Credit Suisse Upgrades Thailand to “Overweight” with Reopening Theme in Focus

The Thai stock market has seen an inflow from foreign investors for the majority of the trading session in February with a total net buy of 56,224 million baht as of February 21, 2022 as traders are seeking higher returns amid a series of rate hikes in European countries, while the U.S. central bank is expecting to raise 25bps in March.

 

Credit Suisse has upgraded Thailand from Market Weight to Overweight in its latest research, pointing out to EPS revision momentum, most promising currency, booming consumption from exports, while the market is resilient to the Fed’s rate hike. Moreover, Credit Suisse indicated that there are signs that investors are treating Asean as a single asset class, which typically leads to buy-in of Thailand as the most liquid market in the region.

The financial firm said that it considers the baht Asia’s most promising currency on a 1-2 year view. The baht was Asia’s worst-performing currency last year due to a cratering of the current account, but the current account is expected to drive a baht rally later this year and next year due to three factors; 1) the collapse of international tourism, 2) higher freight rates and 3) more expensive oil.

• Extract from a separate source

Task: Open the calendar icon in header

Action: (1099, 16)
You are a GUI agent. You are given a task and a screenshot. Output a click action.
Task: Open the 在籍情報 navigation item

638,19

The firm is confident that tourism and freight will turn in Thailand’s favour. Tourism receipts are close to zero, so it can only rise. A record high freight rate will almost certainly ease. Meanwhile, the biggest increase in oil prices is highly likely passed.

Thai exports rose 23% last year to a record high since 2010. The broader economic gains are considerable since Thailand’s exports as a percent of GDP are so high, wrote Credit Suisse. Exports should outperform Asian peers this year if the chip shortage eases and factories can manage operations during the omicron outbreak without closures.

The support from exports for the broader economy can be seen in improved consumption indicators. The most recent reading on Google Mobility for Retail & Recreation hit a Covid high at 13%, which is above the pre-Covid benchmark. Thailand’s Retail & Recreation mobility is now the highest in Asia Pacific, which points to gains for retail sales and consumption.

Credit Suisse stated that consensus EPS revisions for Thailand have outperformed AxJ since August, even when excluding Energy and exporters from the calculation. Relative to Asean, domestic stocks’ EPS has outperformed in the recent two months.

 

Following the revision of Thailand’s market, Credit Suisse is inclined towards the bank, consumer, tourism and healthcare stocks. Falling credit costs should be the main driver of earnings this year as the economy steadies. Thai banks are still cheap by regional standards. SCB (TP:Bt180) and KBANK (TP:Bt198) are Credit Suisse’s favourites.

CPALL (TP:Bt78) and CRC (TP:Bt45) are the top picks among consumer stocks that are still laggard and will be the biggest beneficiaries of a reopening.

There are significant upsides for both domestic elective procedures and medical tourism from a reopening in the healthcare sector, making BDMS (TP:Bt27.50) the favourite.

Lastly, given the uncertainty surrounding the timing of a reopening, Credit Suisse was not quite aggressive on the tourism sector, but still think it prudent to start establishing positions. Among the stocks related to tourism, AOT (TP:Bt75) is the top pick for its pure tourism play, while AWC (TP:Bt5.90) is the most prominent among hotels due to its capacity expansion.